--- Work required ---
Number of lines with "will" in the listing: report it, and nothing else.

*** Block opens ***

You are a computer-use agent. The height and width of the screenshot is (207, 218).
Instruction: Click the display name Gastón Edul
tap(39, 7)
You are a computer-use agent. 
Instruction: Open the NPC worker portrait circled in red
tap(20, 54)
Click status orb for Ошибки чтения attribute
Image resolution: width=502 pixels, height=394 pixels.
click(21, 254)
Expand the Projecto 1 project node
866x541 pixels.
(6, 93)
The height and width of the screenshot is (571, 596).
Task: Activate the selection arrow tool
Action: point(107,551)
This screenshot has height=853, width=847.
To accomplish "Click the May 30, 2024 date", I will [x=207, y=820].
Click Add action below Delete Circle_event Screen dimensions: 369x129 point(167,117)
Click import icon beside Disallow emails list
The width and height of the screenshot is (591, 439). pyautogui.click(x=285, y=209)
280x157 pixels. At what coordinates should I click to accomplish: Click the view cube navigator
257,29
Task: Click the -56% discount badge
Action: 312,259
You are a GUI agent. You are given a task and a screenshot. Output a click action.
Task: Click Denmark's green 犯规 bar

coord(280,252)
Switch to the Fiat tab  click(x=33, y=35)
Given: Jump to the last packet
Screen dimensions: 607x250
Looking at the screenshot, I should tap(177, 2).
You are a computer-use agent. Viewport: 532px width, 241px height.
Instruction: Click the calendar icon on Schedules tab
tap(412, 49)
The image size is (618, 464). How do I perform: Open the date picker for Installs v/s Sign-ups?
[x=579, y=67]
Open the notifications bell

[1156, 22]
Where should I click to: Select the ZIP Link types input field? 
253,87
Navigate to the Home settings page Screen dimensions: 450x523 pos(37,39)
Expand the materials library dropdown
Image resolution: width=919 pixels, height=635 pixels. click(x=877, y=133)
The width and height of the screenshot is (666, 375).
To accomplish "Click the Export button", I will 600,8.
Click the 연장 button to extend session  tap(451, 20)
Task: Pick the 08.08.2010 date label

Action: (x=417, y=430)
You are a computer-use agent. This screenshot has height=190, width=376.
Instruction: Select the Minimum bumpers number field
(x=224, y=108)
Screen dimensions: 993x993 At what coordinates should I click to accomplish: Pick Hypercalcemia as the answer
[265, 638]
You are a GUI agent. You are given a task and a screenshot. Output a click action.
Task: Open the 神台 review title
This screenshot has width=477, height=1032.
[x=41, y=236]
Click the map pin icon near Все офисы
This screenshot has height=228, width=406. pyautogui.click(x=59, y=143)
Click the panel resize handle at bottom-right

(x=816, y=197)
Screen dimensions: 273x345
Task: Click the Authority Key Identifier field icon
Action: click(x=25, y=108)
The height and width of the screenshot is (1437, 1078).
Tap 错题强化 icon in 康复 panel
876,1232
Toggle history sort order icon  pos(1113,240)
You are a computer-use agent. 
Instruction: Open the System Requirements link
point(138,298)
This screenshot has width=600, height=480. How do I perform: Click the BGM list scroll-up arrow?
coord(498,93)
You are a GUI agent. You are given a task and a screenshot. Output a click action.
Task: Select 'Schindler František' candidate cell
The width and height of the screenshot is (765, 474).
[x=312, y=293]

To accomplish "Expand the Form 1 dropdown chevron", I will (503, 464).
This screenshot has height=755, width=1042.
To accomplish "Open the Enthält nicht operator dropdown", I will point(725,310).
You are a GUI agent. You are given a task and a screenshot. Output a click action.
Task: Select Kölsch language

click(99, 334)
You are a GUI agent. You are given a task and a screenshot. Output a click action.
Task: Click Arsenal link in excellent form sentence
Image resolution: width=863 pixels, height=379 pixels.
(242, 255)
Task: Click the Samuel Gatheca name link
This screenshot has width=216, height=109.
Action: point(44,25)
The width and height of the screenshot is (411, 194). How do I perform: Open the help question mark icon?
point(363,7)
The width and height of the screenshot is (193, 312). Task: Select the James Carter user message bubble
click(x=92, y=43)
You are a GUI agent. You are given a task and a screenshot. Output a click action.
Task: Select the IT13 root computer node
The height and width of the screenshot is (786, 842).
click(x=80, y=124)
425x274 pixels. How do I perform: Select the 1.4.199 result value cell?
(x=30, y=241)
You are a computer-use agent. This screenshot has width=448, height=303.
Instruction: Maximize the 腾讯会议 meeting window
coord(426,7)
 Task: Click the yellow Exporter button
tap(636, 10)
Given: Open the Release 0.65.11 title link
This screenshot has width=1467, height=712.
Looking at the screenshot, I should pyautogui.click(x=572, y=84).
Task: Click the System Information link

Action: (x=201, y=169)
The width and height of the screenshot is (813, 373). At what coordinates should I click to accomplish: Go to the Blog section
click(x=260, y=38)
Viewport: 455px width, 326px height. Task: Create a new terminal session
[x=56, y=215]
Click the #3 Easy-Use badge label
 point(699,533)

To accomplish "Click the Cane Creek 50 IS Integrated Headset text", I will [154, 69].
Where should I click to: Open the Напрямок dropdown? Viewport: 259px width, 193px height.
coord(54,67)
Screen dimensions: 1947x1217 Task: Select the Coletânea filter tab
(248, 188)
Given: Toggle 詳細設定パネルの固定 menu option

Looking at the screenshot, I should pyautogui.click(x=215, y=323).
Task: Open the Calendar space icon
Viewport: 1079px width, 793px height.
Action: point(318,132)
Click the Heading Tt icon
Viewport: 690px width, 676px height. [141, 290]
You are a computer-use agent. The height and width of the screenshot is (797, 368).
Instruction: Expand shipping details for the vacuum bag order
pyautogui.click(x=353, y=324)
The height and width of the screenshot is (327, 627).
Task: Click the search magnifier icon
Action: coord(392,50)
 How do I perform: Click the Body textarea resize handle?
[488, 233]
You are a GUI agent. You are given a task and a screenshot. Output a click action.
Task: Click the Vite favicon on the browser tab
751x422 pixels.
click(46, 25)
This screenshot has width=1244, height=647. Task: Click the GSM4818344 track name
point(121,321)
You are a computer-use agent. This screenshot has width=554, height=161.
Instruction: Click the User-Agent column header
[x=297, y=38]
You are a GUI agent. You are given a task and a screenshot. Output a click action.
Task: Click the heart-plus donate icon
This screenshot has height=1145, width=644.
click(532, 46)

*** Block closes ***

--- Solved problem ---
5